通过DemoApp学习一下,CEP的源码执行逻辑。为下一篇实现CEP动态Pattern奠定理论基础。
1. Pattern的定义
Pattern<Tuple3<String, Long, String>,?> pattern = Pattern
.<Tuple3<String, Long, String>>begin("begin")
.where(new IterativeCondition<Tuple3<String, Long, String>>() {
@Override
public boolean filter(Tuple3<String, Long, String> value, Context<Tuple3<String, Long, String>> ctx)
throws Exception {
return value.f2.equals("success");
}
})
.followedByAny("middle")
.where(new IterativeCondition<Tuple3<String, Long, String>>() {
@Override
public boolean filter(Tuple3<String, Long, String> value, Context<Tuple3<String, Long, String>> ctx)
throws Exception {
return value.f2.equals("fail");
}
})
.followedBy("end")
.where(new IterativeCondition<Tuple3<String, Long, String>>() {
@Override
public boolean filter(Tuple3<String, Long, String> value, Context<Tuple3<String, Long, String>> ctx)
throws Exception {
return value.f2.equals("end");
}
});
在执行中,我们可以看到pattern的几个属性,进入Pattern类中查看。
public class Pattern<T, F extends T> {
/** Name of the pattern. */
private final String name;
/** Previous pattern. */
private final Pattern<T, ? extends T> previous;
/** The condition an event has to satisfy to be considered a matched. */
private IterativeCondition<F> condition;
/** Window length in which the pattern match has to occur. */
private final Map<WithinType, Time> windowTimes = new HashMap<>();
/**
* A quantifier for the pattern. By default set to {@link Quantifier#one(ConsumingStrategy)}.
*/
private Quantifier quantifier = Quantifier.one(ConsumingStrategy.STRICT);
/** The condition an event has to satisfy to stop collecting events into looping state. */
private IterativeCondition<F> untilCondition;
/** Applicable to a {@code times} pattern, and holds the number of times it has to appear. */
private Times times;
private final AfterMatchSkipStrategy afterMatchSkipStrategy;
}
可以看到每一个Pattern都会存在以下属性:
- Name:Pattern的Name
- previous:之前的Pattern
- condition:Pattern的匹配逻辑
- windowTimes:限制窗口的时长
- Quantifier:Pattern的属性,包括配置Pattern的模式可以发生的循环次数,或者这个模式是贪婪的还是可选的。
-
/** * A quantifier describing the Pattern. There are three main groups of {@link Quantifier}. * * <ol> * <li>Single * <li>Looping * <li>Times * </ol> * * <p>Each {@link Pattern} can be optional and have a {@link ConsumingStrategy}. Looping and Times * also hava an additional inner consuming strategy that is applied between accepted events in the * pattern. */ public class Quantifier { private final EnumSet<QuantifierProperty> properties; private final ConsumingStrategy consumingStrategy; private ConsumingStrategy innerConsumingStrategy = ConsumingStrategy.SKIP_TILL_NEXT; }
-
-
untilCondition:Pattern的循环匹配的结束条件
-
times:连续匹配次数
-
afterMatchSkipStrategy:匹配后的跳过策略
2.PatternStream的构建
对Pattern定义完成,会通过PatternStreamBuilder,将1中定义好的Pattern应用到输入流中,返回对应的PatternStream。

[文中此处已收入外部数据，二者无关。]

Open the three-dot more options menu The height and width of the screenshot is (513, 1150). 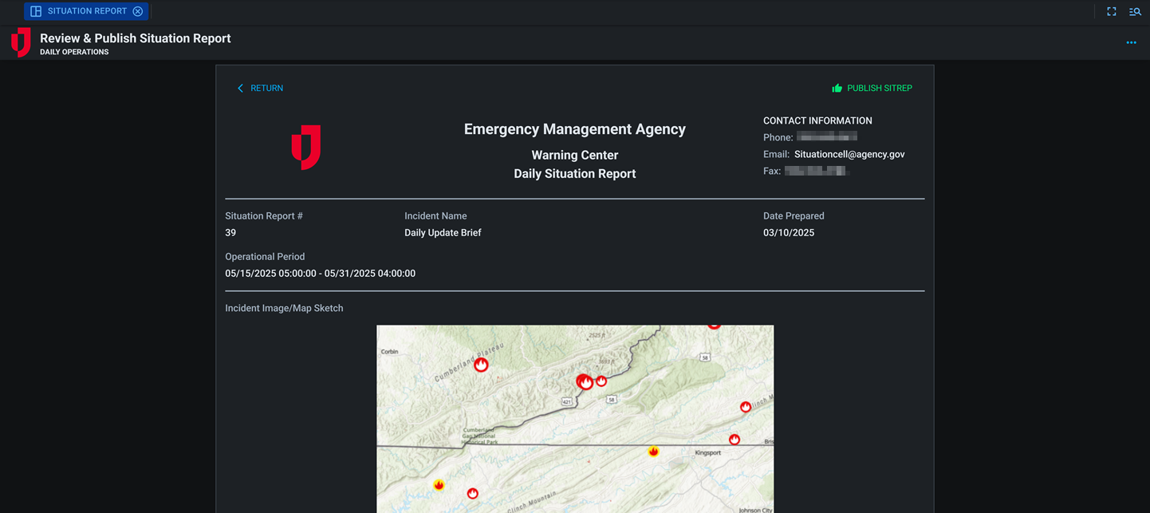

static <IN> PatternStreamBuilder<IN> forStreamAndPattern(
final DataStream<IN> inputStream, final Pattern<IN, ?> pattern) {
return new PatternStreamBuilder<>(
inputStream, pattern, TimeBehaviour.EventTime, null, null);
}
PatternStream(final DataStream<T> inputStream, final Pattern<T, ?> pattern) {
this(PatternStreamBuilder.forStreamAndPattern(inputStream, pattern));
}
继续执行代码,进入Select()。
public <R> SingleOutputStreamOperator<R> select(
final PatternSelectFunction<T, R> patternSelectFunction,
final TypeInformation<R> outTypeInfo) {
final PatternProcessFunction<T, R> processFunction =
fromSelect(builder.clean(patternSelectFunction)).build();
return process(processFunction, outTypeInfo);
}
进入process可以看到PatternStream.select会调用builder.build函数。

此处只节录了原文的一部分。